Ainda dentro da exploração é importante referir que existem ainda mais dois sistemas, a parte da gestão da saúde, da fome e da loucura. Em termos de saúde, é o habitual como em qualquer outro jogo, quando levamos dano perdemos saúde, e temos bandages para a recuperar. Já a fome é algo que precisa de levar algumas melhorias para fazer sentido, se o nosso personagem ficar com fome a saúde passa para metade, mas nada mais do que isso, e podemos andar o jogo inteiro com a personagem cheia de fome que tirando a saúde não subir mais que metade, mais nada o afeta. Para deixar de ter fome, basta-nos apanhar alimentos, que podemos comer crus ou usar a bancada para os cozinhar e com isso dar-lhes ainda mais pontos de saciedade.
Existem ainda três sistemas de gestão: saúde, fome e loucura. A saúde funciona como seria de esperar, ou seja, sempre que levamos dano dos inimigos esta diminui, e existem itens para a recuperar. A fome, por outro lado, deveria estar melhor implementada, sendo que a penalização é tão leve que quase pode ser ignorada durante todo o jogo, quando o nosso Dreamer se encontra com fome, a única penalização é a nossa saúde ficar a metade e não subindo mais.

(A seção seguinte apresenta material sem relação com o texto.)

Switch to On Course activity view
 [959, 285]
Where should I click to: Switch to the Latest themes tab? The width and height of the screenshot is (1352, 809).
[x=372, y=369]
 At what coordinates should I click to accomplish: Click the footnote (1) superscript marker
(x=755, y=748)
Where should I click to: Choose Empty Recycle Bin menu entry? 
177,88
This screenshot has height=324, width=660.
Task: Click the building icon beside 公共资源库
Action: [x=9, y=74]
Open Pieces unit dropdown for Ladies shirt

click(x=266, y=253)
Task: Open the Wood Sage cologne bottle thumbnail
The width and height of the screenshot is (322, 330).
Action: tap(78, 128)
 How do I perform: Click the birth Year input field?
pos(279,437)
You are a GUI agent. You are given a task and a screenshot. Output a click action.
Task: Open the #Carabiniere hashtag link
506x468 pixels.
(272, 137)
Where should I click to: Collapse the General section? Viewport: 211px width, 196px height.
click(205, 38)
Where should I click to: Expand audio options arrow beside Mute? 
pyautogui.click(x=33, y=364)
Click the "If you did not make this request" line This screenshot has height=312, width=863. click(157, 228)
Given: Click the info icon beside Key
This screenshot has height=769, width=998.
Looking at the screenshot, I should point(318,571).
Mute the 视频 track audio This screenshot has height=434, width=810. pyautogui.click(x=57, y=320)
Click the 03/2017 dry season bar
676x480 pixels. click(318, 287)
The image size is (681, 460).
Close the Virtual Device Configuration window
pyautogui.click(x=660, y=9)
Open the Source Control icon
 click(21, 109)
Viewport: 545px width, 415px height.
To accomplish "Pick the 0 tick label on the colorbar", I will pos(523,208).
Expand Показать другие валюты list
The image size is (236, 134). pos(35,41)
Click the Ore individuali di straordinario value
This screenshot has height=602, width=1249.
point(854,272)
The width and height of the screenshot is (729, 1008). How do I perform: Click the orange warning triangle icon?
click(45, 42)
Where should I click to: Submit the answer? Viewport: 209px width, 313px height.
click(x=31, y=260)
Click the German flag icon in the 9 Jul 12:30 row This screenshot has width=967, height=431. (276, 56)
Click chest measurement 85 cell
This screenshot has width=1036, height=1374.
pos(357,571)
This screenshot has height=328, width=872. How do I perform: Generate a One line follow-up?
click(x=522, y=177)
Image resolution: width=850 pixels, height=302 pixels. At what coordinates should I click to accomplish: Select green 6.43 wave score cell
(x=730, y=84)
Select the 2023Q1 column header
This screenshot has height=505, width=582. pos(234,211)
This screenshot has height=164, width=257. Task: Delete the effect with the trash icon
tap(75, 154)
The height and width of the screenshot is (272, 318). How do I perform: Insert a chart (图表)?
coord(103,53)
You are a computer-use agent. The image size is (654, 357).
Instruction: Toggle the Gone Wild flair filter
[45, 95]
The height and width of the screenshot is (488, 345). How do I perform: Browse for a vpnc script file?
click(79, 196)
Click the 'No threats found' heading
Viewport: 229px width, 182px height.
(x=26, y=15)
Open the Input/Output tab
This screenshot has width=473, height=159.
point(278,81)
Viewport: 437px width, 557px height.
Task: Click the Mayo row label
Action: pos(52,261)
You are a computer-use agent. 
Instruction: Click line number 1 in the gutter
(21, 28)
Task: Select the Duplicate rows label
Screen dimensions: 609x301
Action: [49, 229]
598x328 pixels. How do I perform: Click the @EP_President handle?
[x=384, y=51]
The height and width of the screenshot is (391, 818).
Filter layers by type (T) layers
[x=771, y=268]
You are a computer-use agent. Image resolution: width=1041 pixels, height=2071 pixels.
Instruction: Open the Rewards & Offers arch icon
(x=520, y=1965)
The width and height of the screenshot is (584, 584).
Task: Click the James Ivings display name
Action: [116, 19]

Já a loucura, é uma das ideias mais interessantes: quando atinge certos níveis, provoca alucinações e distorções no mapa, limitando também o acesso ao inventário e itens, e para baixá-la podemos recorrer a itens como chás, fazendo com que tudo volte ao normal. Um ponto interessante é que é possível “oferecer” esta loucura ao RailGod, e isso irá desbloquear pontos de habilidade que nos permitem desbloquear novas habilidades, embora actualmente existam apenas quatro, o que limita o valor desta funcionalidade. Mesmo assim, é um conceito com bastante potencial.
O combate é funcional, mas pouco variado. Existem armas de curto e longo alcance, embora as de curto alcance sejam por agora as melhores já que os inimigos têm padrões de ataque simples e pouca diversidade, fazendo-nos facilmente escapar aos seus ataques.
O maior problema que encontrei em RailGods of Hysterra é a falta de informação. Não há tutoriais suficientes nem indicações claras sobre como progredir. O Discord oficial é essencial para esclarecer dúvidas que o jogo devia resolver por si próprio. A progressão precisa de ser mais fluida, intuitiva e recompensadora. Melhorar a comunicação com os jogadores é essencial para garantir que não exista desmotivação para continuar ou mesmo que não nos percamos durante a progressão.
Graficamente, o jogo está bastante competente. Os efeitos visuais funcionam bem, as poucas cutscenes têm bom aspecto e o design das criaturas — especialmente do RailGod — é interessante. O som, no entanto, precisa de melhorias: os efeitos dos inimigos são genéricos, e não há vozes nas interacções com NPCs. Uma banda sonora mais marcante poderia também ajudar a definir o tom das diferentes regiões e reforçar a identidade do mundo.
RailGods of Hysterra está ainda numa fase bastante precoce, mas demonstra um enorme potencial. Apesar de algumas desilusões — especialmente para quem jogou a demo e esperava algo mais polido — é um projeto com muito potencial, e com bons alicerces. Se a equipa de desenvolvimento ouvir a comunidade e corrigir as fragilidades mais evidentes, poderá destacar-se no panorama dos jogos de sobrevivência com elementos ARPG.